Alien: The World Jones Made
A draft extract from my forthcoming book 'Ego & Extinction: Ecopsychology and Science Fiction' (Anti-Oedipus Press, 2023)
I have now more or less finished one side of the monster […] As usual, I miss Müggi and Nönneli [Giger’s cats] —H. R. Giger, Alien Diaries, Saturday, July 2, 1978.

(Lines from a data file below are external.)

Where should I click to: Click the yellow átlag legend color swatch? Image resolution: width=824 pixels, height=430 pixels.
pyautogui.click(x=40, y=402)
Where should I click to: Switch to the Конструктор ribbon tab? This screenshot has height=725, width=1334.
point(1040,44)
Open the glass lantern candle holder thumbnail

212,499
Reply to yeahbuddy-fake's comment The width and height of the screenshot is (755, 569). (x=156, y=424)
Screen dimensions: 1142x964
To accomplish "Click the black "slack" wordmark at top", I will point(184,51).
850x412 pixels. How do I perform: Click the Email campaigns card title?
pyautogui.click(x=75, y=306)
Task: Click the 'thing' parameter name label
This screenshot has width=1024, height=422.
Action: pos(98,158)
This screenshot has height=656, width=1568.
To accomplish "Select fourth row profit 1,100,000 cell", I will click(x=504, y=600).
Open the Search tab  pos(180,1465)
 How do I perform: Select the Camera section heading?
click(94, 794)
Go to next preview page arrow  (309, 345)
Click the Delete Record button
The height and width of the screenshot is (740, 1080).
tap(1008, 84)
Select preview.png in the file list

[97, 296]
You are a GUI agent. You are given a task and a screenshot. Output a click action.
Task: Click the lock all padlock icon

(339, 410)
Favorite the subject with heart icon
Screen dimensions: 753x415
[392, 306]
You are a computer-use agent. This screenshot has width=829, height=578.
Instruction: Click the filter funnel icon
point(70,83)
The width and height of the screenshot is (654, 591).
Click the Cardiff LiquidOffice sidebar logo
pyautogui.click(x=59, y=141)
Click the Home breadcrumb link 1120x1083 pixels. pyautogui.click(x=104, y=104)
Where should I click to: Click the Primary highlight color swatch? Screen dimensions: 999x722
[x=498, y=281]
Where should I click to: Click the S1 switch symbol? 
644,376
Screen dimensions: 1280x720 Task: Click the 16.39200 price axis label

There seems to me too much misery in the world. I cannot persuade myself that a beneficent & omnipotent God would have designedly created the Ichneumonidæ with the express intention of their feeding within the living bodies of caterpillars, or that a cat should play with mice. —Charles Darwin, Letter to Asa Gray, May 22, 1860 (1)
The World Jones Made
“Come on, cat.”
When Warrant Officer Ripley (Sigourney Weaver) closes Jones—ship’s cat of the Nostromo—back into cryogenic sleep in her capsule at the close of Ridley Scott’s Alien (1979), she closes the lid on the psychophysical eruption, or irruption of an archetype of the repressed ecological unconscious. The cat returned to its place under glass crystalizes Alien’s fearful symmetry of Nature and Psyche. Jones’ survival represents an illusion and its future, one that Ripley and the film’s audience require: the (re)domestication of the heart of darkness. Carl Jung’s paper on The Psychological Foundations of Belief in Spirits, delivered in 1919 (the same year as Freud published his paper on “The Uncanny”) and developed through the late 1940s, is prescient of the experience of a film like Alien. Indeed, all horror narratives consist of irruptions and inundations of the individual ego by such a collective archetype in its aggressive return.